Friday, December 30, 2022

Prometheus: Metric Collection and Analysis

Prometheus is an open-source monitoring and alerting tool. It collects data from applications, enable to visualize the data and issue alerts based on the data. Prometheus collects metrics as time series data, process, filter, aggregate, and represent them in a human-readable format. It supports multi-dimensional data model with time series data were data can be sliced and diced along dimensions like instance, service, endpoint, and method. The metrics in the form of key-value pairs.

Prometheus scrapes metrics from instrumented jobs, either directly or via an intermediary push gateway for short-lived jobs. It stores all scraped samples locally and runs rules over this data to either aggregate and record new time series from existing data or generate alerts. Grafana or other API consumers can be used to visualize the collected data. Prometheus stores all data as time series i.e. streams of timestamped values belonging to the same metric and the same set of labeled dimensions. Timestamps are stored in milliseconds, while values are always 64-bit floats.

Prometheus provides PromQL, a flexible query language which supports multi-dimensional data model and allows filtering and aggregation based on these dimensions. It supports autonomous single server nodes. It enables discovering targets via service discovery or static configuration. Prometheus supports templating in the annotations and labels of alerts. Prometheus workspace limits to a single region.

Architecture




Prometheus Server collects multi-dimensional data in time series and then analyzes and aggregates the collected data. The process of collecting metrics is called scraping. Time series format is when data is collected after successive or fixed time intervals.

Prometheus server automatically pulls metrics from the targets; hence the user does not need to push metrics for analysis. The client needs to create an HTTP endpoint with /metrics, which returns the complete set of metrics accessible to Prometheus. Prometheus currently supports three metric types, namely counter which is a cumulative metric, gauge which can arbitrarily go up and down, and summary is a client-side calculated histogram of observations. Prometheus Gateway is the intermediary source used for metrics from those jobs which can not be scraped by usual methods, albeit comes with some drawbacks if not used properly.

Prometheus server uses a pull method to collect metrics by reaching out to exporters to pull data. An exporter is any application that exposes data in a format Prometheus can read. The scrape_config in prometheus.yml configures the Prometheus server to regularly connect to each exporter and collect metric data. Exporters do not reach out to Prometheus. Such a pull-based metric system helps in scraping metrics remotely also. However, there are some use cases where a push method is necessary, such as monitoring batch job processes. Prometheus Pushgateway serves as a middle-man for such use cases, were the client application pushes metric data to Pushgateway. The Prometheus server pulls metrics from Pushgateway, just like any other exporter.

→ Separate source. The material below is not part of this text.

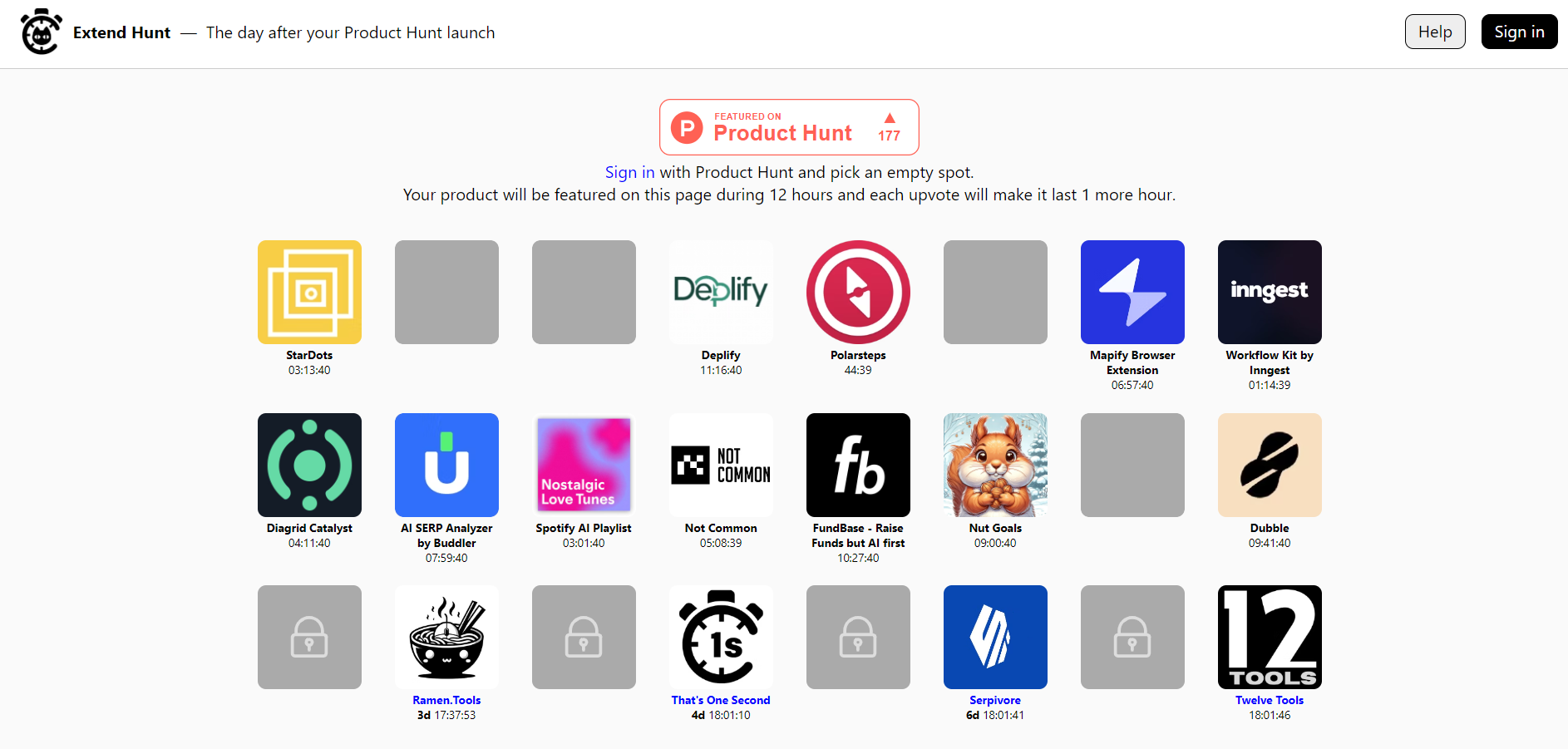
Task: Visit the Serpivore link
Action: pos(995,700)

Recording rules allow to pre-compute the values of expressions and queries, and save the results as their own separate set of time-series data. Recording rules are evaluated on a schedule, executing an expression and saving the result as a new metric. Recording rules are especially useful when we have complex or expensive queries that are executed frequently. For example, by saving pre-computed results using a recording rule, the expression does not need to be re-evaluated every time someone opens a dashboard. Recording rules are configured using YAML. Create them by placing YAML files in the location specified by rule_files in prometheus.yml. When creating or changing recording rules, reload their configuration the same way as we would when changing prometheus.yml.

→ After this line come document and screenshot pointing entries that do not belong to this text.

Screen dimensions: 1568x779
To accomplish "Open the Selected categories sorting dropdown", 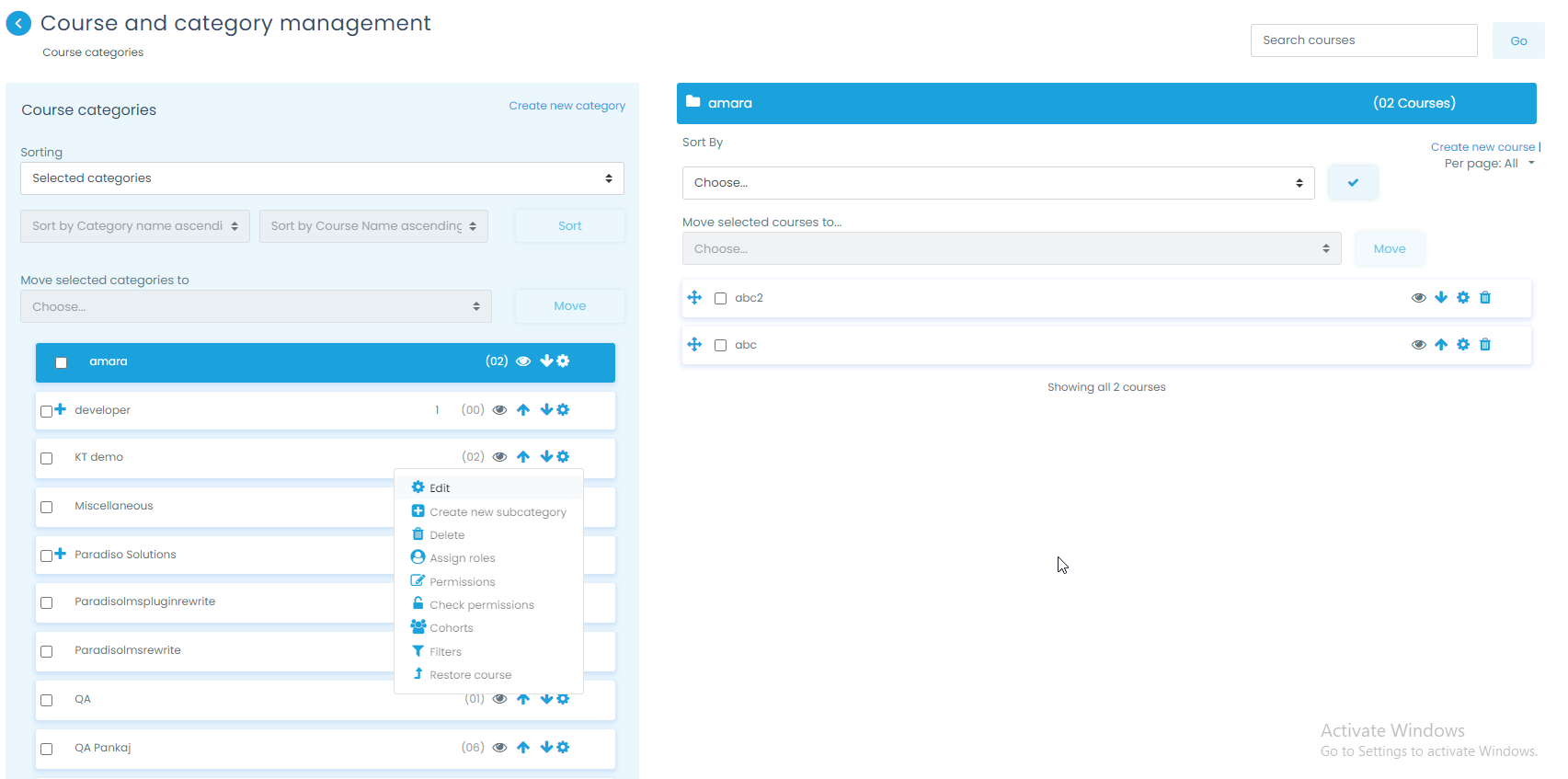I will click(x=322, y=178).
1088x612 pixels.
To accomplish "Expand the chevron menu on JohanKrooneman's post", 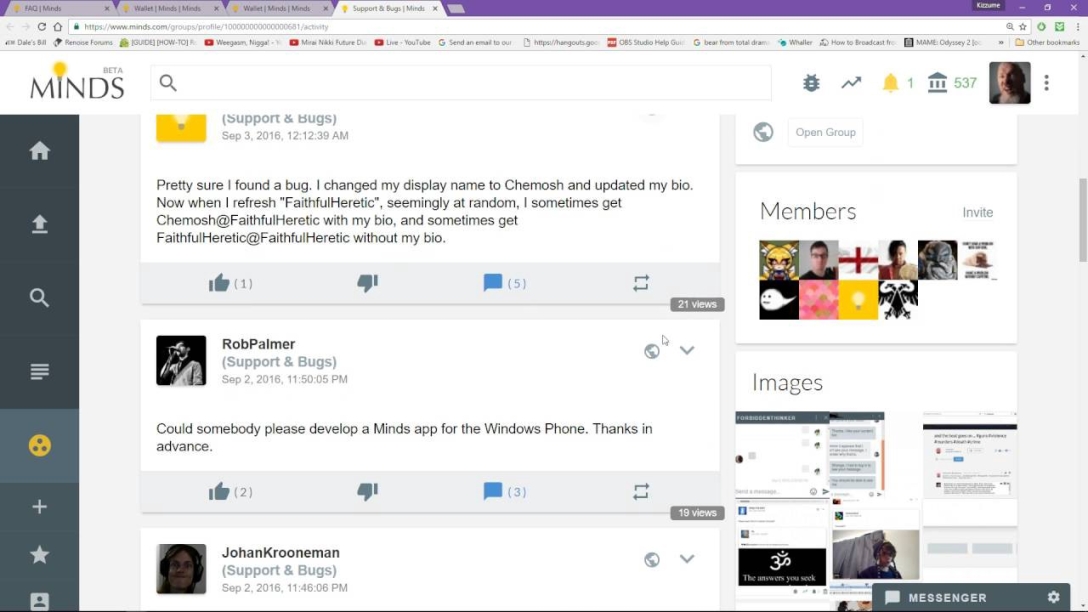I will pyautogui.click(x=687, y=559).
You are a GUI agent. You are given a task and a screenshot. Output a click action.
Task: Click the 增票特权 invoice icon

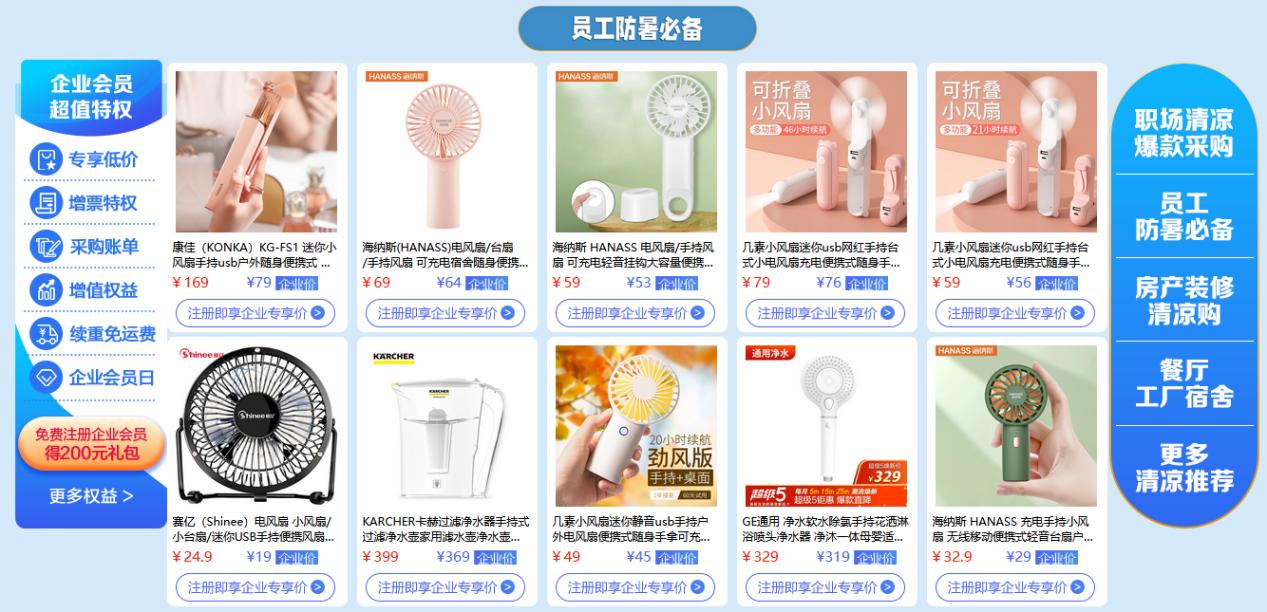(x=45, y=203)
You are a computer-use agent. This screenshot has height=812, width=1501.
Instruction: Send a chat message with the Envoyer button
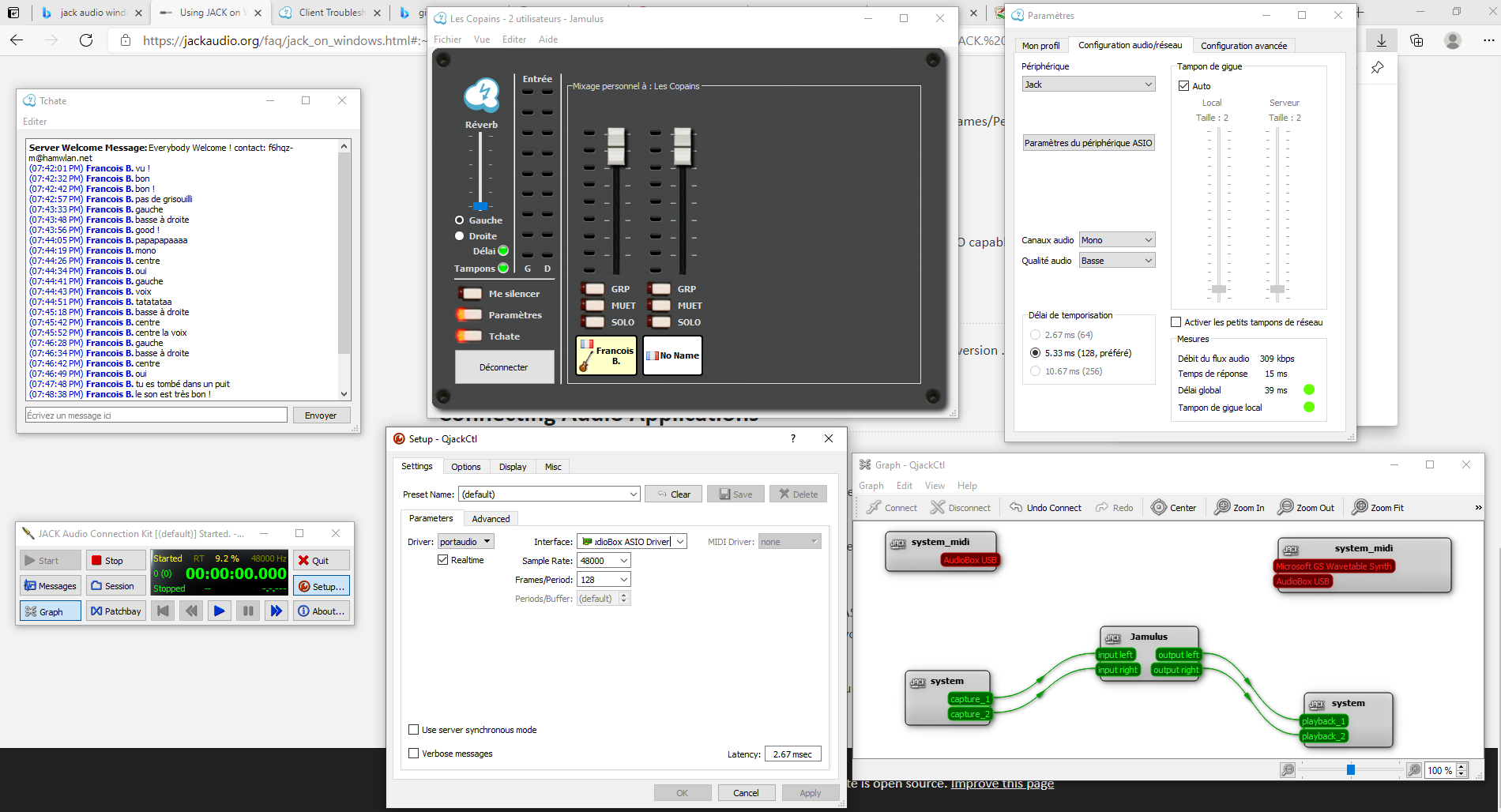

Alertmanager is an application that runs in a separate process from the Prometheus server. It is responsible for handling alerts sent to it by clients such as the Prometheus server. Alerts are notifications that are triggered automatically by metric data. Alertmanager does not create alerts or determine when alerts need to be sent based on metric data. Prometheus handles that step and forwards the resulting alerts to Alertmanager. Alertmanager does the following:
  • Deduplicating alerts when multiple clients send the same alert.
  • Suppress or mute notifications for a particular time frame by any label set.
  • Grouping multiple alerts together when they happen around the same time.
  • Routing alerts to the proper destination such as email, or another external alerting service such as PagerDuty or OpsGenie.